---------- Texte ----------
La silhouette du chanteur s’allonge sur l’affiche et semble avoir été réalisée d’après la photo de lui accrochant les lettres de son nom sur le fronton de l’Olympia dont on reprend la couleur rouge.
Je jette toujours un coup d’œil aux critiques quand il se trouve que le film que je vais voir est déjà sorti (mais j’adore la surprise de la découverte du film AFCAE du premier lundi du mois). Le moins que je puisse dire est que les critiques de Monsieur Aznavour étaient sévères, ce qui ne m’a pas découragée mais mise en garde malgré tout.
Voilà peut-être pourquoi j’ai tant apprécié ce film. Je ne m’attendais pas à un biopic classique et j’ai trouvé que l’évocation du parcours du chanteur était vraiment réussie. J’ai appris beaucoup de choses sur sa personnalité et compris combien il lui fallut de ténacité pour percer. C’est assez difficile à imaginer quand on songe à la carrière qu’il a menée et pourtant rien n’était gagné d’avance. Une chose est sûre : ce fut un bourreau de travail.
Si on va au cinéma pour voir une histoire, on apprécie en premier lieu les acteurs. Leur choix est donc essentiel. Le producteur Jean-Rachid Kallouche - qui est marié à la fille de Charles Aznavour, et qui a initié ce projet - avait bien en amont parlé de ce film à Tahar Rahim sans qu’il soit question de l’envisager dans le rôle-titre. Il faut croire que l’idée a fait son chemin puisque c’est lui que choisirent Grand Corps Malade et Mehdi Idir.
---------- Données enregistrées ----------
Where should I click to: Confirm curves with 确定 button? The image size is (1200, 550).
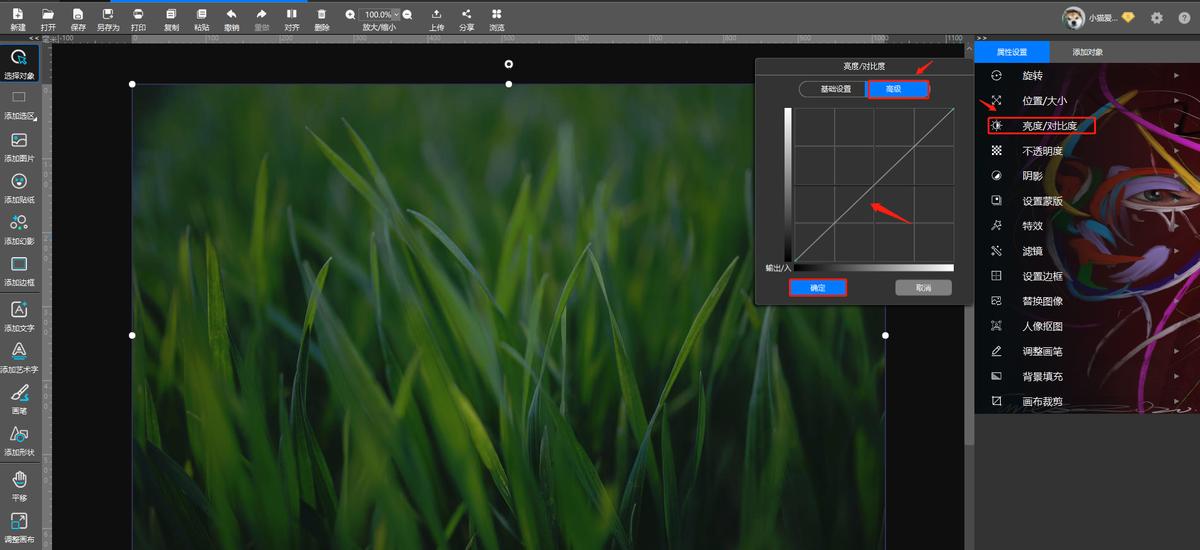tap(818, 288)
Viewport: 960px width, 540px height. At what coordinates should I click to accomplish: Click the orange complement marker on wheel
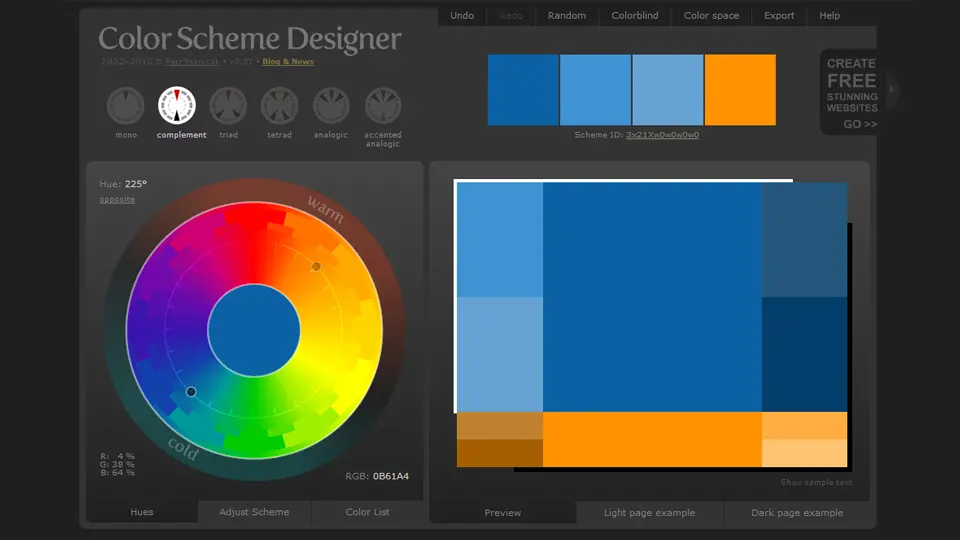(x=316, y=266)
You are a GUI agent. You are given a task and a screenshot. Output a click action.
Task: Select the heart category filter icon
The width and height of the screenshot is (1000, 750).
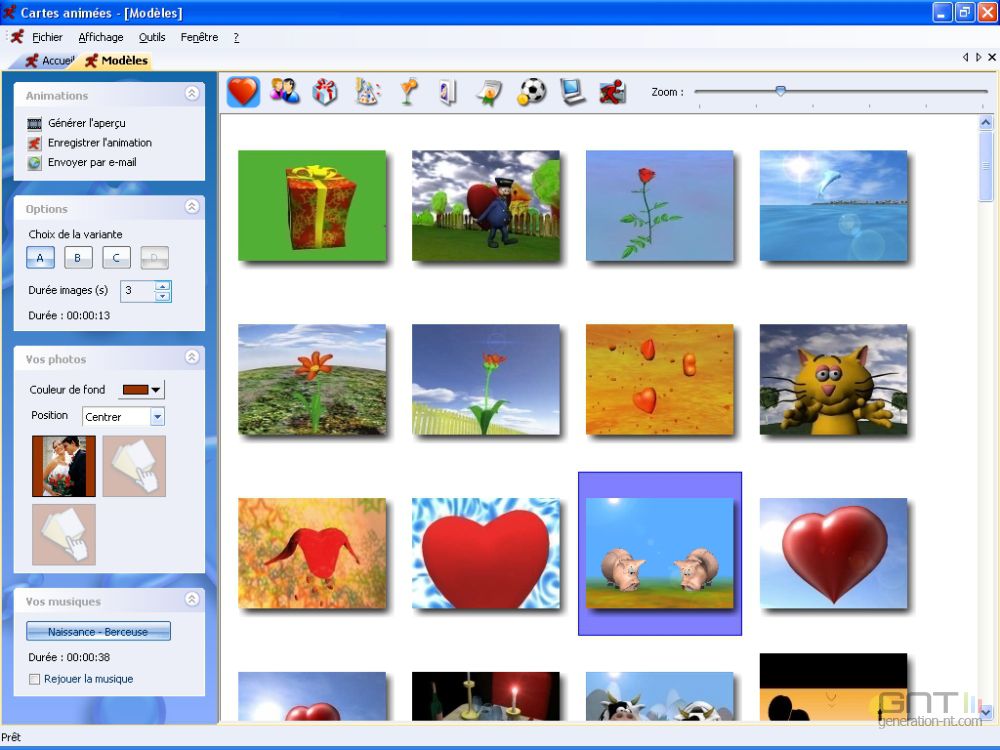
----------
Exercice A —
Dans la critique de Monsieur Aznavour, qui est à l'origine du projet de ce film ?
Exercice B —
Reproduisez la critique de Monsieur Aznavour à partir de « Si on va au » jusqu'à « et Mehdi Idir. » inclus.

Corrigé A —
Le producteur Jean-Rachid Kallouche, marié à la fille de Charles Aznavour.

Corrigé B —
Si on va au cinéma pour voir une histoire, on apprécie en premier lieu les acteurs. Leur choix est donc essentiel. Le producteur Jean-Rachid Kallouche - qui est marié à la fille de Charles Aznavour, et qui a initié ce projet - avait bien en amont parlé de ce film à Tahar Rahim sans qu’il soit question de l’envisager dans le rôle-titre. Il faut croire que l’idée a fait son chemin puisque c’est lui que choisirent Grand Corps Malade et Mehdi Idir.